**Your task**
Restate verbatim the span of lines below between the line with "Where should I click to: Expand" and the line with "Given: Click the 3月7日 cloud and sun icon", including those two lines, and only that span.

**Data**
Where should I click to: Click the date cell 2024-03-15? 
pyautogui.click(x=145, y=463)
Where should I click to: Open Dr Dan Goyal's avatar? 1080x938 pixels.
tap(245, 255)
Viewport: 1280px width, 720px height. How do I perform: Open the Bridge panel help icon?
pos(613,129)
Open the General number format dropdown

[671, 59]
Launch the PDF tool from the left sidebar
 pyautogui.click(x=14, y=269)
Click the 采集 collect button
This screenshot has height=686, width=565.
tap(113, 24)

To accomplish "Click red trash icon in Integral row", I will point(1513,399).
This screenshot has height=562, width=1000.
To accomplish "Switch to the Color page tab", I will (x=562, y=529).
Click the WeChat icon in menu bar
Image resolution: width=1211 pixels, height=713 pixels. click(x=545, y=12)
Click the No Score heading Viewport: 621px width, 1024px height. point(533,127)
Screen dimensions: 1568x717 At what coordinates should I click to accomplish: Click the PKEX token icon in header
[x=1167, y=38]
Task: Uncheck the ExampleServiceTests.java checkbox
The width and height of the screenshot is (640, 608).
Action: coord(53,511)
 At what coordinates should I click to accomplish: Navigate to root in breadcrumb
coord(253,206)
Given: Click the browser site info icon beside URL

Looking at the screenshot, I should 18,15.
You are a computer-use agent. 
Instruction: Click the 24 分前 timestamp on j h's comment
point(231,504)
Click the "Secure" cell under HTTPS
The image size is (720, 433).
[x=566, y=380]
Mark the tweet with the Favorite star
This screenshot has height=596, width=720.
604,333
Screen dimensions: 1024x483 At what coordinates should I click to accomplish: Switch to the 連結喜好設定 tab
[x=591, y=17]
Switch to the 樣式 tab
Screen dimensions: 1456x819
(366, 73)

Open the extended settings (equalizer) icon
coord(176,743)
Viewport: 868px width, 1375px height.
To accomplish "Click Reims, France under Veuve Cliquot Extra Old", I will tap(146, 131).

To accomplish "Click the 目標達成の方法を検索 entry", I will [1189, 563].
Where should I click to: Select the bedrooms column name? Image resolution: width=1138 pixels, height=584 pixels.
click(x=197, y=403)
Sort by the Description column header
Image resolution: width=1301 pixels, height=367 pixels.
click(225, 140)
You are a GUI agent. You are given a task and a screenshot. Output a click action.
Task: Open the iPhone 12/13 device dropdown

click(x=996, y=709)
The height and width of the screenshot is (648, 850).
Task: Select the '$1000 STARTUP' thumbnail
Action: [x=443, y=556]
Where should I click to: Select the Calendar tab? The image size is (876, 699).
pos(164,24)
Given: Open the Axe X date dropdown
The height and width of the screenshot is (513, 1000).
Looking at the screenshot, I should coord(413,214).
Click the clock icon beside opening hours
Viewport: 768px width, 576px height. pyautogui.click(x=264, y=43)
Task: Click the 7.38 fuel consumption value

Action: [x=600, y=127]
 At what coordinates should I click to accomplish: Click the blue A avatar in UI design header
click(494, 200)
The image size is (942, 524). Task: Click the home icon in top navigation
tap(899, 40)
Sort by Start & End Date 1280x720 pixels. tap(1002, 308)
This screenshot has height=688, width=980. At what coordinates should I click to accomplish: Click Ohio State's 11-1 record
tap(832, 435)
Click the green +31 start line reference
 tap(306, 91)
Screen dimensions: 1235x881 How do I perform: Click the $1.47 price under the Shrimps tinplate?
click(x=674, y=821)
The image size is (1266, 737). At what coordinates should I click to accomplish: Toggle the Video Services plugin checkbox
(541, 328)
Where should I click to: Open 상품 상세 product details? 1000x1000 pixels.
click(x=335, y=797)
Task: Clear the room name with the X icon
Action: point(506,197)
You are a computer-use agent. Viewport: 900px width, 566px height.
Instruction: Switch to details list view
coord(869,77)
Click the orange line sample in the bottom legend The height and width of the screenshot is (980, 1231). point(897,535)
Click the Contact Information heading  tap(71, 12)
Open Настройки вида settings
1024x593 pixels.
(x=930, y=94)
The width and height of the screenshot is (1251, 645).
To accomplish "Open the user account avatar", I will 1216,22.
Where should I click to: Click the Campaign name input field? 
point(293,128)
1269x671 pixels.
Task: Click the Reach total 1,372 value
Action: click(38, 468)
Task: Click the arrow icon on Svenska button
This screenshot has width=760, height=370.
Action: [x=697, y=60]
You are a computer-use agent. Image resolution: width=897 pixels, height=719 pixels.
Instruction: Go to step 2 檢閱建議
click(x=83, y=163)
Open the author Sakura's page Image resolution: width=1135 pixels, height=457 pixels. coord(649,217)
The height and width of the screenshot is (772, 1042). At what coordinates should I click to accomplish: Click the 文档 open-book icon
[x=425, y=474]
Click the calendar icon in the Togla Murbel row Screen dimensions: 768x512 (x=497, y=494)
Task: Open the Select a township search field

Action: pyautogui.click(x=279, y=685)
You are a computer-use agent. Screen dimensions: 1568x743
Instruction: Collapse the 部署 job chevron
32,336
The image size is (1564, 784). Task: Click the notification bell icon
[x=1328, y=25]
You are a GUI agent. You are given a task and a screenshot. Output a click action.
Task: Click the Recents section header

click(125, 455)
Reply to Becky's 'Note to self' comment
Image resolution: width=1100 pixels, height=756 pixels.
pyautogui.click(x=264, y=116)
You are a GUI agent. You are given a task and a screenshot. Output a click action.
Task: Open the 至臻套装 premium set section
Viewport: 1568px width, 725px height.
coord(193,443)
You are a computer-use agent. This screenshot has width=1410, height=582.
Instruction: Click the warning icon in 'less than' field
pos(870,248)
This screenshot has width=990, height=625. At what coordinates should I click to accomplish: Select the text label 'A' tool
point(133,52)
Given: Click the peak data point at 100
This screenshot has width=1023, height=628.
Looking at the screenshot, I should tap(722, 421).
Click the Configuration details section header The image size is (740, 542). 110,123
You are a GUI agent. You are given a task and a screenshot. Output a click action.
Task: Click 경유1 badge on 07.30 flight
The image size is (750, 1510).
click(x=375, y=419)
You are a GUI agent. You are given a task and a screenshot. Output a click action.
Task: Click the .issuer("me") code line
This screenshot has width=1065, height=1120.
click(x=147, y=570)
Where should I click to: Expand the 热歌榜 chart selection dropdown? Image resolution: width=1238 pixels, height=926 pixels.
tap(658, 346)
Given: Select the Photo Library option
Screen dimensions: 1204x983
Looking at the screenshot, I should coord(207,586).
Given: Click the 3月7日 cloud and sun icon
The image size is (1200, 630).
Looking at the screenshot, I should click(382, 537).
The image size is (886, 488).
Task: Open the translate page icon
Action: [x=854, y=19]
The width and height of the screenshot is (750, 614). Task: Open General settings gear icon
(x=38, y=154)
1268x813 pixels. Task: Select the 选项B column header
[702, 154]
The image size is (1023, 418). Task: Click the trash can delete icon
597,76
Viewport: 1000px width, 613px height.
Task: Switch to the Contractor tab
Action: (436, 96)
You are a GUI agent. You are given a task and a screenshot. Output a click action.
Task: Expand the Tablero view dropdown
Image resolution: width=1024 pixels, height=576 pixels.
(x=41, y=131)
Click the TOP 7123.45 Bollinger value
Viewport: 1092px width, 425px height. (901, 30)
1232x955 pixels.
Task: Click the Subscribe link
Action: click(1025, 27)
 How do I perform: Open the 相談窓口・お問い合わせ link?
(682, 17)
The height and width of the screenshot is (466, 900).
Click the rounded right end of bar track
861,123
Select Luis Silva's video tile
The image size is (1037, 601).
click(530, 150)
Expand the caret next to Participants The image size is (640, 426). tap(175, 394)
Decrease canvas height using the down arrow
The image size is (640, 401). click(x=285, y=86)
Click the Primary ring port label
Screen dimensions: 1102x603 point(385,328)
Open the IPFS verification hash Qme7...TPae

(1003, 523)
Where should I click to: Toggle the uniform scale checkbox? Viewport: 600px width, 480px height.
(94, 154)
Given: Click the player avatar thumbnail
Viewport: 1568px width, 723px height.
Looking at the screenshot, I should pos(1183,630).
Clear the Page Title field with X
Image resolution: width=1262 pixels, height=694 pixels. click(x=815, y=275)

**Problem solution**
Where should I click to: Expand the 热歌榜 chart selection dropdown? Image resolution: width=1238 pixels, height=926 pixels.
tap(658, 346)
Given: Select the Photo Library option
Screen dimensions: 1204x983
Looking at the screenshot, I should coord(207,586).
Given: Click the 3月7日 cloud and sun icon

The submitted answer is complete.